Natürlich müssen sich die Mitglieder des Aufsichtsrats selbst auch regelgerecht verhalten. Soweit sich Pflichtwidrigkeiten des Vorstands ergeben, hat der Aufsichtsrat Ersatzansprüche gegen den Vorstand zu prüfen und ggf. über die Anspruchsverfolgung zu entscheiden.

Im Übrigen ist die Kontrolle des Aufsichtsrats durchaus auch präventiv angelegt. Vor diesem Hintergrund muss er sich auch in die Planung der künftigen Geschäftsentwicklung einbringen.

2. Zustimmungspflichtige Geschäfte

§ 111 Abs. 4 AktG stellt klar, dass dem Aufsichtsrat Maßnahmen der Geschäftsführung nicht übertragen werden können. Der Aufsichtsrat ist allerdings gemäß § 111 Abs. 4 Satz 2 AktG verpflichtet, zustimmungspflichtige Geschäfte festzulegen. Er kann sich also ein Vetorecht einräumen, durch welches er unmittelbaren Einfluss auf die Geschäftsführung des Vorstands nimmt. Die Regelung soll sicherstellen, dass der Aufsichtsrat bei wesentlichen Maßnahmen in die Willensbildung eingebunden wird. Gedacht ist hierbei beispielsweise an Maßnahmen, die grundlegende Veränderungen der Vermögenslage der Gesellschaft mit sich bringen. Eine vom Aufsichtsrat verweigerte Zustimmung kann von der Hauptversammlung gemäß § 111 Abs. 4 Satz 3 AktG ersetzt werden.
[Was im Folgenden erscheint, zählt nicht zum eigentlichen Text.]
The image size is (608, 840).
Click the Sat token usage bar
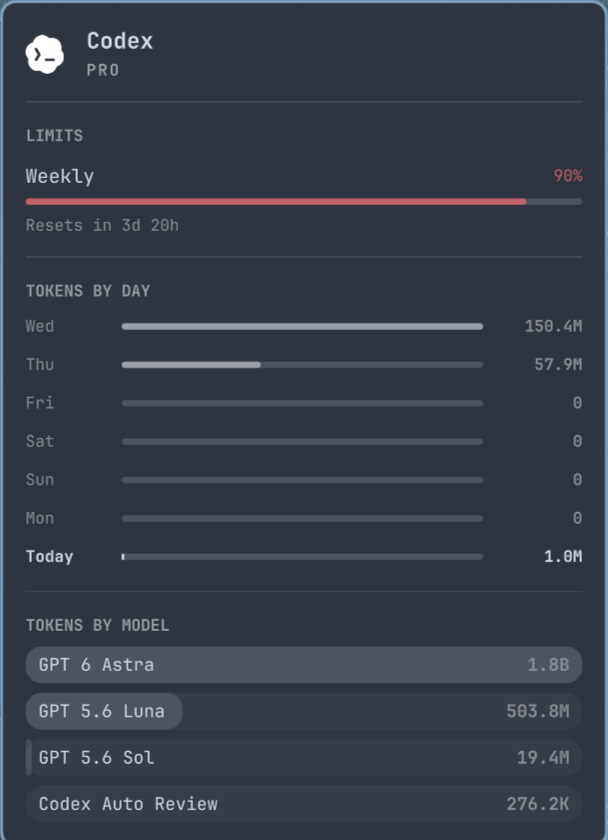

3. Berichte an den Aufsichtsrat

Nach § 90 AktG muss der Vorstand dem Aufsichtsrat regelmäßig über die Geschäfte, die beabsichtigte Geschäftspolitik, die Rentabilität der Gesellschaft und die generelle Umsatzlage berichten. Dabei bedürfen die Berichte grundsätzlich der Textform, wobei eine klare Gliederung, Übersichtlichkeit und Vollständigkeit (selbstverständlich auch sachliche Richtigkeit) zu fordern ist. Die Berichte des Vorstands sind über den Aufsichtsratsvorsitzenden an die einzelnen Mitglieder des Aufsichtsrats zu verteilen. Jedes Aufsichtsratsmitglied kann vom Vorstand zusätzliche Berichte an den Aufsichtsrat verlangen. Hiermit wird deutlich, dass der Aufsichtsrat selbst dafür verantwortlich ist, die erforderlichen Informationen vom Vorstand zu erhalten. § 90 AktG normiert hierdurch also nicht nur ein Informationsrecht, sondern auch eine Informationspflicht!

4. Vertragsschluss mit Vorstandsmitgliedern

Der Aufsichtsrat bestellt den Vorstand und handelt mit diesem die Vorstandsverträge aus (§§ 84, 87 AktG). Der Aufsichtsrat hat dabei dafür zu sorgen, dass die Gesamtvergütung angemessen ist.

5. Sonstige Aufgaben und Pflichten

Aus dem Aktiengesetz ergeben sich weitere Pflichten, so etwa die Pflicht zur Prüfung des Jahresabschlusses (§ 171 Abs. 1 AktG), das Recht (die Pflicht) zur Einberufung der Hauptversammlung, wenn es das Wohl der Gesellschaft erfordert, die Kontrolle des Risiko-Überwachungs-System des Vorstands sowie die grundsätzliche Verschwiegenheitspflicht.